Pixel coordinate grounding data

----------------

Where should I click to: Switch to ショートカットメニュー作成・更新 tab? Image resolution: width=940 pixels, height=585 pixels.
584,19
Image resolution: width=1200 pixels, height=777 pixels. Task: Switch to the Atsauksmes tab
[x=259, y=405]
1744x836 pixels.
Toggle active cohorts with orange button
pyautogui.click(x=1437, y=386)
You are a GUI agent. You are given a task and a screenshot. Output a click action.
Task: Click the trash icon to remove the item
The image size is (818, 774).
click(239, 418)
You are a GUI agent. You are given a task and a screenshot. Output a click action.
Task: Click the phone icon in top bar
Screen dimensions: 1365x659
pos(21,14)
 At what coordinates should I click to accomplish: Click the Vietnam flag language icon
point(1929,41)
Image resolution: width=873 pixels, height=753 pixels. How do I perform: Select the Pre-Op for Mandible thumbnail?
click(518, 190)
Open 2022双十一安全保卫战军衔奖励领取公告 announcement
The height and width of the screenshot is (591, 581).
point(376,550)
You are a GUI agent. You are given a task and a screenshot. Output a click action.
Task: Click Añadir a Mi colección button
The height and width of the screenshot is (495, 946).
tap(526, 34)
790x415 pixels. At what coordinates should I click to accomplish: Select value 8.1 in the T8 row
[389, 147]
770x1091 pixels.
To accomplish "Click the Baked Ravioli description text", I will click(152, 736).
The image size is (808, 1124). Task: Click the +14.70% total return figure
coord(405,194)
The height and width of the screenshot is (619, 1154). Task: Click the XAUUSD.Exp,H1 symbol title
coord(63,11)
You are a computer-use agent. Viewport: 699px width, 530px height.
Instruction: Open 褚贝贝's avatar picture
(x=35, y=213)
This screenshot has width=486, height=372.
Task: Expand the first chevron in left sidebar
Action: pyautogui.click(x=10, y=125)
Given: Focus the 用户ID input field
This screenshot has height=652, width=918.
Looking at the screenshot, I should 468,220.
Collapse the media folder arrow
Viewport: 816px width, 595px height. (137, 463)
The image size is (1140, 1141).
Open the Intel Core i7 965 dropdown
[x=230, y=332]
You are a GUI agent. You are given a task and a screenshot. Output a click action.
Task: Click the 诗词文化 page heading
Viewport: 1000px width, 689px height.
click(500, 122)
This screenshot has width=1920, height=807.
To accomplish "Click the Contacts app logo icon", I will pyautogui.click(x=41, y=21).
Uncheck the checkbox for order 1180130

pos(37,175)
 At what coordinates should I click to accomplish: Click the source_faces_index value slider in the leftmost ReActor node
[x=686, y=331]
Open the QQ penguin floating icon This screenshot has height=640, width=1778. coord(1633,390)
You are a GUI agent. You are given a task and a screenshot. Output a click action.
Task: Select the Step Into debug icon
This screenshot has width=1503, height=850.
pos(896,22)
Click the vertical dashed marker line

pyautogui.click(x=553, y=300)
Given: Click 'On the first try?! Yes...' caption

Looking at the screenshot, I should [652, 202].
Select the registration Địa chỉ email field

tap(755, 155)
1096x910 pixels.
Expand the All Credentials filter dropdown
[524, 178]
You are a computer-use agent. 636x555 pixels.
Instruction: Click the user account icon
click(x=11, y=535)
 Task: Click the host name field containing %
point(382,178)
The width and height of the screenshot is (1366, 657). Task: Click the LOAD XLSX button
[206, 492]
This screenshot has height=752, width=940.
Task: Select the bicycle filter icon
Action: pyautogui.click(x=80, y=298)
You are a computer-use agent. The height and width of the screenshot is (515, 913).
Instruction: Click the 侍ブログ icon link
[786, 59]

----------------

→ What to do: Would you return the entries exactly as they stand?

→ Problem solution:
Where should I click to: Switch to ショートカットメニュー作成・更新 tab? Image resolution: width=940 pixels, height=585 pixels.
584,19
Image resolution: width=1200 pixels, height=777 pixels. Task: Switch to the Atsauksmes tab
[x=259, y=405]
1744x836 pixels.
Toggle active cohorts with orange button
pyautogui.click(x=1437, y=386)
You are a GUI agent. You are given a task and a screenshot. Output a click action.
Task: Click the trash icon to remove the item
The image size is (818, 774).
click(239, 418)
You are a GUI agent. You are given a task and a screenshot. Output a click action.
Task: Click the phone icon in top bar
Screen dimensions: 1365x659
pos(21,14)
 At what coordinates should I click to accomplish: Click the Vietnam flag language icon
point(1929,41)
Image resolution: width=873 pixels, height=753 pixels. How do I perform: Select the Pre-Op for Mandible thumbnail?
click(518, 190)
Open 2022双十一安全保卫战军衔奖励领取公告 announcement
The height and width of the screenshot is (591, 581).
point(376,550)
You are a GUI agent. You are given a task and a screenshot. Output a click action.
Task: Click Añadir a Mi colección button
The height and width of the screenshot is (495, 946).
tap(526, 34)
790x415 pixels. At what coordinates should I click to accomplish: Select value 8.1 in the T8 row
[389, 147]
770x1091 pixels.
To accomplish "Click the Baked Ravioli description text", I will click(152, 736).
The image size is (808, 1124). Task: Click the +14.70% total return figure
coord(405,194)
The height and width of the screenshot is (619, 1154). Task: Click the XAUUSD.Exp,H1 symbol title
coord(63,11)
You are a computer-use agent. Viewport: 699px width, 530px height.
Instruction: Open 褚贝贝's avatar picture
(x=35, y=213)
This screenshot has width=486, height=372.
Task: Expand the first chevron in left sidebar
Action: pyautogui.click(x=10, y=125)
Given: Focus the 用户ID input field
This screenshot has height=652, width=918.
Looking at the screenshot, I should 468,220.
Collapse the media folder arrow
Viewport: 816px width, 595px height. (137, 463)
The image size is (1140, 1141).
Open the Intel Core i7 965 dropdown
[x=230, y=332]
You are a GUI agent. You are given a task and a screenshot. Output a click action.
Task: Click the 诗词文化 page heading
Viewport: 1000px width, 689px height.
click(500, 122)
This screenshot has width=1920, height=807.
To accomplish "Click the Contacts app logo icon", I will pyautogui.click(x=41, y=21).
Uncheck the checkbox for order 1180130

pos(37,175)
 At what coordinates should I click to accomplish: Click the source_faces_index value slider in the leftmost ReActor node
[x=686, y=331]
Open the QQ penguin floating icon This screenshot has height=640, width=1778. coord(1633,390)
You are a GUI agent. You are given a task and a screenshot. Output a click action.
Task: Select the Step Into debug icon
This screenshot has width=1503, height=850.
pos(896,22)
Click the vertical dashed marker line

pyautogui.click(x=553, y=300)
Given: Click 'On the first try?! Yes...' caption

Looking at the screenshot, I should [652, 202].
Select the registration Địa chỉ email field

tap(755, 155)
1096x910 pixels.
Expand the All Credentials filter dropdown
[524, 178]
You are a computer-use agent. 636x555 pixels.
Instruction: Click the user account icon
click(x=11, y=535)
 Task: Click the host name field containing %
point(382,178)
The width and height of the screenshot is (1366, 657). Task: Click the LOAD XLSX button
[206, 492]
This screenshot has height=752, width=940.
Task: Select the bicycle filter icon
Action: pyautogui.click(x=80, y=298)
You are a computer-use agent. The height and width of the screenshot is (515, 913).
Instruction: Click the 侍ブログ icon link
[786, 59]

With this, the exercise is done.